▶ **Exercise aim**
From the text on presidential eligibility, write out word for word the part starting with "Yesterday, the WaPo" and going on through "pretty decent case.".

▶ **Document excerpt**
Yesterday, the WaPo had a pretty decent article on why (from an Originalist/Legal perspective), he’s not eligible. The author (constitutional law professor) makes a pretty decent case.

The Constitution provides that “No person except a natural born Citizen . . . shall be eligible to the Office of President.” The concept of “natural born” comes from [pre-US revolution British] common law, and it is that law the Supreme Court has said we must turn to for the concept’s definition. On this subject, common law is clear and unambiguous. The 18th-century English jurist William Blackstone, the preeminent authority on it, declared natural-born citizens are “such as are born within the dominions of the crown of England,” while aliens are “such as are born out of it.” The key to this division is the assumption of allegiance to one’s country of birth. The Americans who drafted the Constitution adopted this principle for the United States. James Madison, known as the “father of the Constitution,” stated, “It is an established maxim that birth is a criterion of allegiance. . . . [And] place is the most certain criterion; it is what applies in the United States.”

I actually went into reading the article believing that this was all “Birther” nonsense, but left thinking that maybe he’s got a fight on his hands.

▶ **Supplied data**
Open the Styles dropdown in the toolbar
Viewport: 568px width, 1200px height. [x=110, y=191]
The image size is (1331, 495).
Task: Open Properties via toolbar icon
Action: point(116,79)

▶ **Solution below**
Yesterday, the WaPo had a pretty decent article on why (from an Originalist/Legal perspective), he’s not eligible. The author (constitutional law professor) makes a pretty decent case.